Mime-Version: 1.0 (Mac OS X Mail 16.0 \(3696.120.41.1.3\))
From: Alexis Rossi <rsce@rfc-editor.org>
In-Reply-To: <028f048c-e474-8081-261e-7cc32c63970d@cs.tcd.ie>
Date: Wed, 03 May 2023 17:37:52 -0700
Cc: RFC Interest <rfc-interest@rfc-editor.org>
Content-Transfer-Encoding: quoted-printable
Message-Id: <3433B3E5-B93E-46E3-A500-4CB531125693@rfc-editor.org>
References: <E024D9AC-2B92-4720-9713-519592D2362B@rfc-editor.org> <30c30c2f-4e96-560a-73dd-a51ba8d04714@comcast.net> <771B7586-FFBB-49E4-9B99-5578863FBD8B@rfc-editor.org> <CABcZeBOevOj8cWY7dacWxzwZS82+iAjf1p+DZWF=7WZ9JydnrQ@mail.gmail.com> <48de4d92-e279-4c26-ab3c-15dd854b56f8@betaapp.fastmail.com> <CABcZeBPqePQwPAq5pWda1pGaY_=kLkcOxCjZWmOv9yRZ_MNb7g@mail.gmail.com> <CA+9kkMBVMTG7Zku4gt_DwCNWArYTauR_O0u70zceCMtN2GNN_Q@mail.gmail.com> <796.1682529129@localhost> <CA+9kkMBiqZCqbDviOVQFmjROYJtViz=S7ZsW6T41mv4XGbZ3=g@mail.gmail.com> <04BE48FA-322D-457A-9D7B-A9DA8FCE8E50@rfc-editor.org> <CA+9kkMCKM7A81+EU0OegtE5UbjLoVwsK7FVig8toddj-1APwxw@mail.gmail.com> <CANMZLAakmafNpe91TGG0eioR_yHt=n=ncV7nKLMCvCaQevoH8A@mail.gmail.com> <1718A586-7CFE-42CB-8206-DD7B18383BC9@ietf.org> <CA+9kkMCm1C762sTXiiP=MLLP9huuzdTbjJ-zROEXXJKGuwoGdg@mail.gmail.com> <93dd2fb8-f986-ed10-9369-529ab6bd320c@huitema.net> <BB283056-9CDA-4B3F-BEC7-BBAA036A3D29@rfc-editor.org> <028f048c-e474-8081-261e-7cc32c63970d@cs.tcd.ie>
To: Stephen Farrell <stephen.farrell@cs.tcd.ie>
X-Mailer: Apple Mail (2.3696.120.41.1.3)
Archived-At: <https://mailarchive.ietf.org/arch/msg/rfc-interest/z179x9YZGE0z-NPd6XFElReciys>
Subject: Re: [rfc-i] archiving outlinks in RFCs
X-BeenThere: rfc-interest@rfc-editor.org
X-Mailman-Version: 2.1.39
Precedence: list
List-Id: "A list for discussion of the RFC series and RFC Editor functions." <rfc-interest.rfc-editor.org>
List-Unsubscribe: <https://mailman.rfc-editor.org/mailman/options/rfc-interest>, <mailto:rfc-interest-request@rfc-editor.org?subject=unsubscribe>
List-Archive: <https://mailarchive.ietf.org/arch/browse/rfc-interest/>
List-Post: <mailto:rfc-interest@rfc-editor.org>
List-Help: <mailto:rfc-interest-request@rfc-editor.org?subject=help>
List-Subscribe: <https://mailman.rfc-editor.org/mailman/listinfo/rfc-interest>, <mailto:rfc-interest-request@rfc-editor.org?subject=subscribe>
X-List-Received-Date: Thu, 04 May 2023 00:37:59 -0000


> On May 2, 2023, at 3:56 PM, Stephen Farrell <stephen.farrell@cs.tcd.ie> wrote:
> 
> 
> 
> On 02/05/2023 23:15, Alexis Rossi wrote:
>> Trying to steer clear of implementation details, I think these are
>> the goals from our discussion:
> 
> Apologies if I've lost track, but I thought part of this was
> to look back at what URLs in RFCs no longer work and also
> report on those as a way of figure out how to meet your goal
> #1 below. If that's the case, great, and maybe that'd be a
> good goal #0. If that's not the case, then it'd be a pity if
> the community don't get a chance to learn from that data.
> 
> I think there's value in reporting on what's found before
> trying to decide how to go about the two goals below, esp
> the 2nd one.
> 
> Cheers,
> S.

I think these can be independent of each other.

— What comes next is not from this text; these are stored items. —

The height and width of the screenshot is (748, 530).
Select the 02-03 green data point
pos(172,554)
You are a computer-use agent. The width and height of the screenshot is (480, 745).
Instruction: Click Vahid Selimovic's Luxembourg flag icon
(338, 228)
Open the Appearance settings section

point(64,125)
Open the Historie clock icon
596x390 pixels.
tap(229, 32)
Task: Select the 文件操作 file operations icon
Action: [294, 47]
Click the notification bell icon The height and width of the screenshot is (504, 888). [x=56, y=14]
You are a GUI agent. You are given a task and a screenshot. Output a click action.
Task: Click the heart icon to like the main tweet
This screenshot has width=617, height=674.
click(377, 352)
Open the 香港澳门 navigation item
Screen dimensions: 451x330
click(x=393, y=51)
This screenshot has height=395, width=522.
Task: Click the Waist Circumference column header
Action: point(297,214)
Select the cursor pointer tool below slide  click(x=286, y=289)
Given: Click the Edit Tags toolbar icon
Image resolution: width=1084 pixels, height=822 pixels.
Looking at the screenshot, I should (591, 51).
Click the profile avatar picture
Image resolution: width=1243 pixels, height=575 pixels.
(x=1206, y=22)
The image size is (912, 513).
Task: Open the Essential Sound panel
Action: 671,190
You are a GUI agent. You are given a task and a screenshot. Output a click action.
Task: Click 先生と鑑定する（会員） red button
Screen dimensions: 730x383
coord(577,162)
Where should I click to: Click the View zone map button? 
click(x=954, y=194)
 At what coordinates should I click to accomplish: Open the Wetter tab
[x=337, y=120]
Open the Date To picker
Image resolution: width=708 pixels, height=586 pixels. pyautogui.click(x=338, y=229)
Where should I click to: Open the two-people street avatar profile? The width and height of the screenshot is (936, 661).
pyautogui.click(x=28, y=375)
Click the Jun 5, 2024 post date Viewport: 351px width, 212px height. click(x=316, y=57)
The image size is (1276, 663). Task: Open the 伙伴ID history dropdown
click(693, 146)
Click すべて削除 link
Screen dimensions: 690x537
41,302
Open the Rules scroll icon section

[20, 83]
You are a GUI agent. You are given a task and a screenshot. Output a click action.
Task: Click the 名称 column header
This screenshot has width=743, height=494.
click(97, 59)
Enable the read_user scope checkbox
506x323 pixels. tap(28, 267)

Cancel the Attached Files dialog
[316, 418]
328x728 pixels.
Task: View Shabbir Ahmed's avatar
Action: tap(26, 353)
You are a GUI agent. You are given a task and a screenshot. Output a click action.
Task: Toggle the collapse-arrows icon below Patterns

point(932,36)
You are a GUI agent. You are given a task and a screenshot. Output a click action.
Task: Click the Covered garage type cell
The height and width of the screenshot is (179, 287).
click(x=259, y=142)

The Archive-It workflow is not particularly handy for producing this specific data, unfortunately. I think the appropriate thing to do to find this data is for us to determine how we want to find broken links in an automated way, and use that method to gather data when it is first run. That will only tell us about things like 404s and redirects, not about URLs where the content has changed or gone behind a paywall or similar (I think only human reports can do that part). 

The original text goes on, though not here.